Natsukashii, the responsibility of Djokovic and Alcaraz
PARIS – Natsukashii. That’s what Friday’s semi-final between Novak Djokovic and Carlos Alcaraz at the French Open is all about, taking on the “happy nostalgia” that tennis demands of them, a burden it makes no sense to place on the shoulders of the other semi-finalists, Casper Ruud and Alexander Zverev.
Natsukashii is a Japanese term that refers to the instant in which you are, suddenly, transported to a beautiful memory that fills you with sweetness. A memory to be kept and worth being fond of. In the Japanese worldview, it is more about joy and gratitude for the past than a desire to return to it. It points to how fortunate you were to have had a certain experience.
Translated into tennis: how happy we were with those duels between Rafael Nadal and Roger Federer! But those matches will never happen again, we have to remember them with gratitude, with happy nostalgia, and live in the present.
Both the Spaniard and the Serb are aware of the responsibility they have.
“I would say since the draw came out, everyone was expecting that match, you know, the semifinal against Novak. Myself as well. I really want to play that match,” said Alcaraz who is going like a smiling bulldozer in Paris. All credit to him, only he is able to make a bulldozer smile.
“It’s the match that, you know, a lot of people want to see. It’s definitely the biggest challenge for me, you know, so far in the tournament. If you want to be the best, you have to beat the best. He’s definitely a guy to beat here. I’m looking forward to that,” admitted Djokovic, who has been playing at a consistent level on the Parisian clay.
Djokovic seems to be happening in part what he experienced in 2021, when he only needed to win one match to win the Grand Slam, the four major tournaments in the same year. On 12 September, nerves got the better of the Serb, who was the favourite against Russian Daniil Medvedev. He lost 6-4, 6-4, 6-4 and 6-4. He had in his hands a feat that no man has achieved since 1969. And it slipped through his fingers like sand through his fingers.
This Friday, Djokovic will be facing a similar situation: he is two victories away from becoming the most successful tennis player of all time, from sealing a record that is unlikely to be broken, that of 23 Grand Slam titles. He would break the 22-all tie he holds with a recently operated Nadal, who is struggling with his physique to say goodbye to tennis at a reasonable level in 2024.
Djokovic today is him and his circumstances. If he has already won 22, why wouldn’t he win 23? For the same reason he won 27 consecutive matches in Grand Slam tournaments in 2021 and failed in the 28th. Because when history calls, sometimes the arm stiffens and the legs stiffen.
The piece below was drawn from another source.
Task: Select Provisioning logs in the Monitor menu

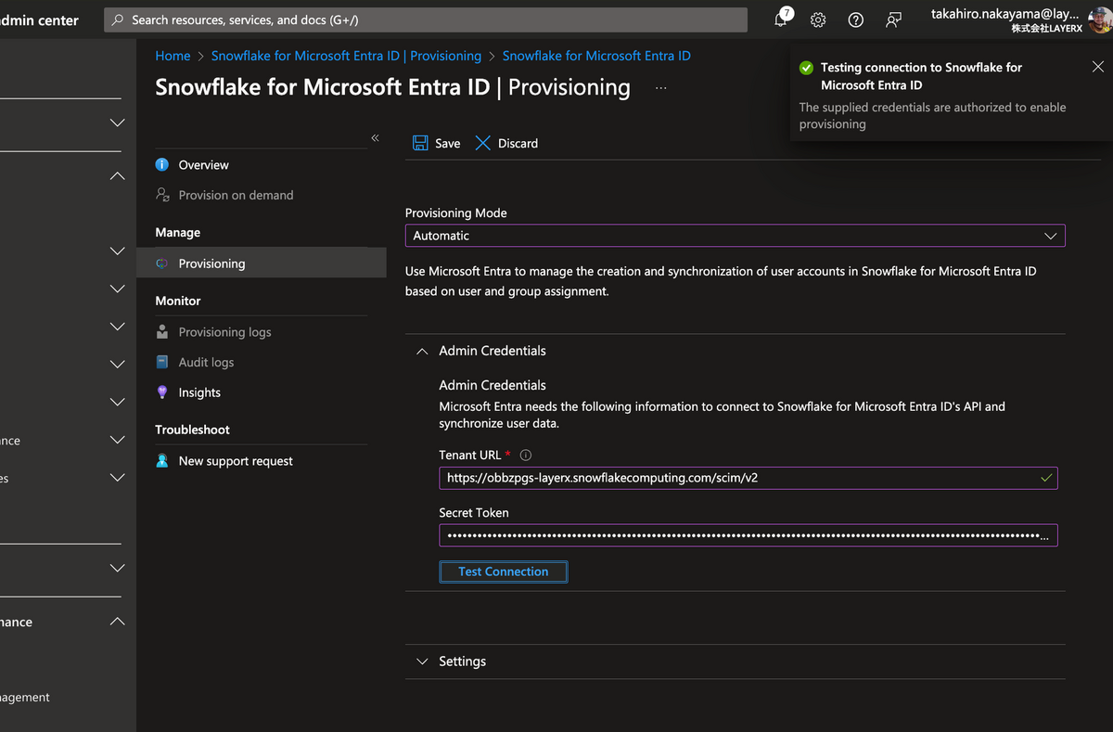Action: [x=224, y=332]
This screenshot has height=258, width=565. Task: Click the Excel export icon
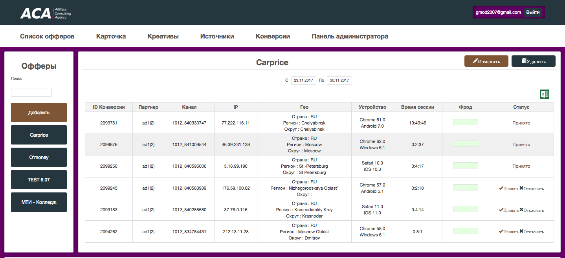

Some of that happened in the quarter-finals to Djokovic, during his victory over Russia’s Karen Khachanov.
“Look, everything was going in a great direction and then I stepped out on the court today and probably part of me stayed in the locker room. That’s how I felt, that’s how I played.”
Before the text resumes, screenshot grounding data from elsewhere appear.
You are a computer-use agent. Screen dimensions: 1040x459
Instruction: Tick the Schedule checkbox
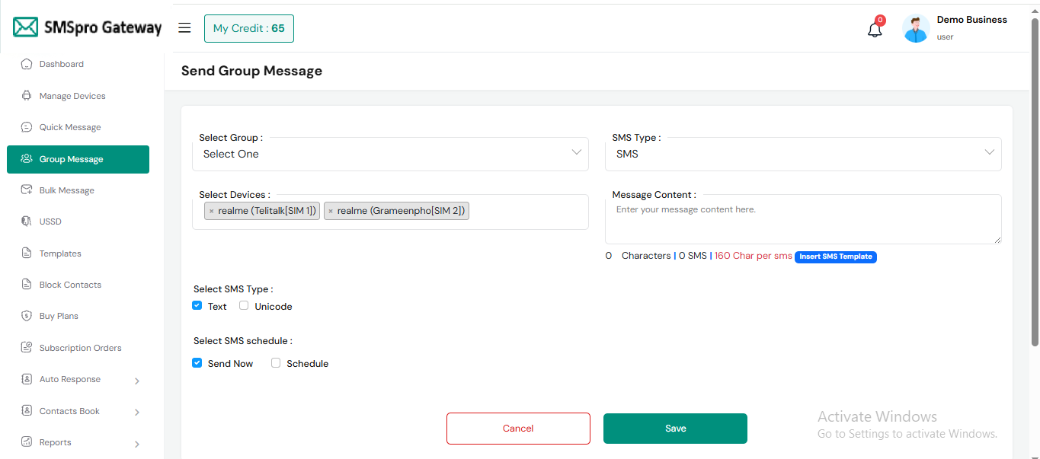pos(276,363)
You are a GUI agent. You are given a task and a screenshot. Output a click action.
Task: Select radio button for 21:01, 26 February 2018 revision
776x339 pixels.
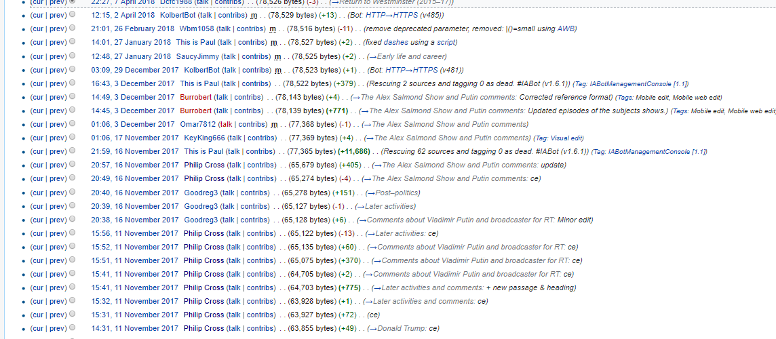click(x=73, y=28)
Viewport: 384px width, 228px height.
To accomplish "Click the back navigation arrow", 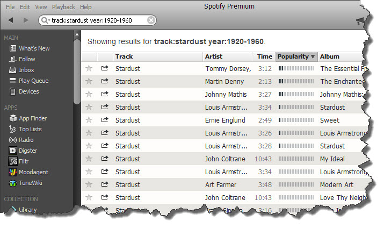I will point(11,20).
Against 20-year-old Alcaraz, Djokovic, 36, cannot afford to leave pieces of himself in the locker room. The Spaniard, confident, voracious, insatiable and in a state of tennis grace, demands that his opponents give 100 per cent. And often that is not enough either.
Once again, Natsukashii. Between 2006 and 2022, Djokovic played 109 matches against Nadal and Federer. With the Spaniard he has a balance of 30-29 in favour, which may add some more duels. With the Swiss, the score was 27-23 and will not move again.
The Serb is, then, the ambassador of an era of glory that added 149 chapters (Nadal outnumbered Federer 24 to 16). Djokovic must negotiate when the baton is definitively handed over to Alcaraz, who passed over the generation of Tstsipas, Zverev, Medvedev and others with a tennis arrogance to amaze.
An Alcaraz who never even officially met Federer – he only shared some training -, who lost two of the three times he faced Nadal and who defeated Djokovic the only time they played: 7-6 in the third set in the Madrid 2022 semi-finals.
Which is more important,” Alcaraz was asked, “your experience or your youth?
“I’d like to think my youth, but it will be his 45th Grand Slam semi-final and the second for me. I would say his experience weighs more. But I’m not going to think about that.”